**Work to be completed**
Copy out exactly, from the entries that follow, the line holding "You are a computer-use", the line holding "Image resolution: width=881", and all lines between them, but no pictures.

**Data listing**
== Segment start ==

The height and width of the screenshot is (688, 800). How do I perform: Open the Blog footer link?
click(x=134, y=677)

== Segment end ==
== Segment start ==

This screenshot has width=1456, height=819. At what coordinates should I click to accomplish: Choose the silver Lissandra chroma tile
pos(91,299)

== Segment end ==
== Segment start ==

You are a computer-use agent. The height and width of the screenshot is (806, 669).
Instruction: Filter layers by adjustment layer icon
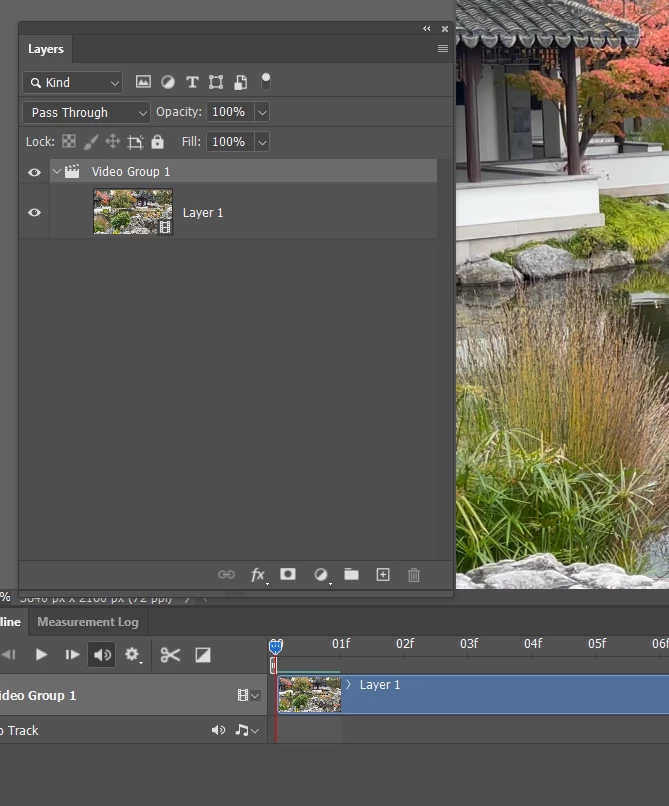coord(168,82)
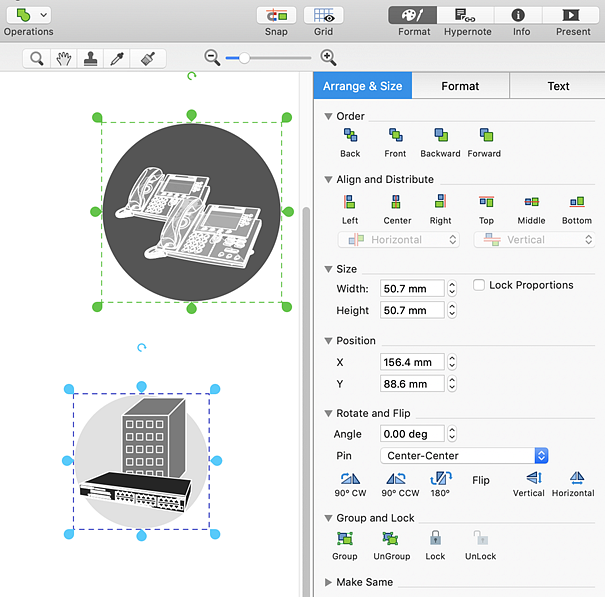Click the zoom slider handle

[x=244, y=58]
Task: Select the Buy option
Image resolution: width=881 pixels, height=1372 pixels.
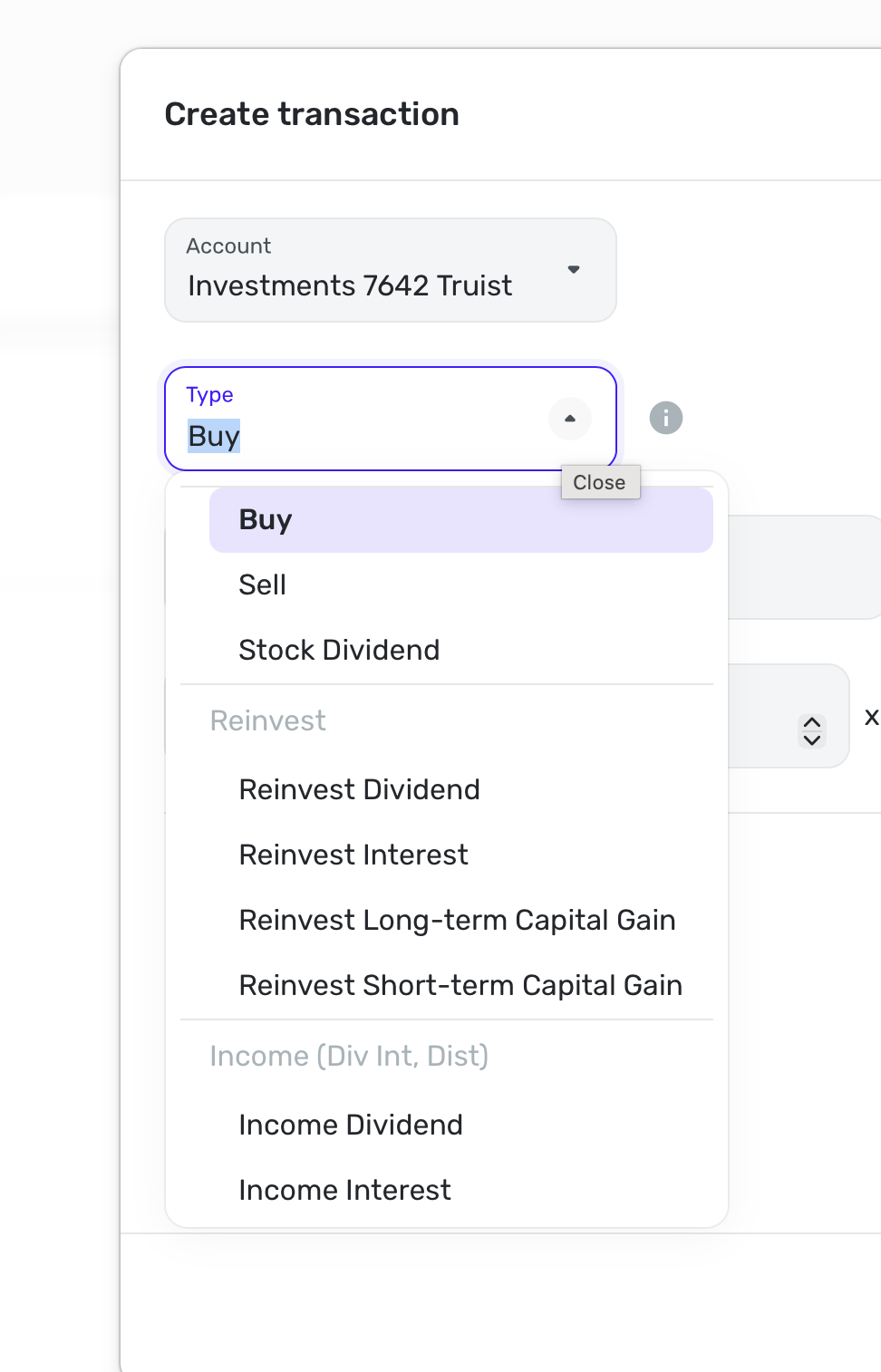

== Segment end ==

**Response**
You are a computer-use agent. The height and width of the screenshot is (806, 669).
Instruction: Filter layers by adjustment layer icon
coord(168,82)
Click the zoom slider handle

[x=244, y=58]
Task: Select the Buy option
Image resolution: width=881 pixels, height=1372 pixels.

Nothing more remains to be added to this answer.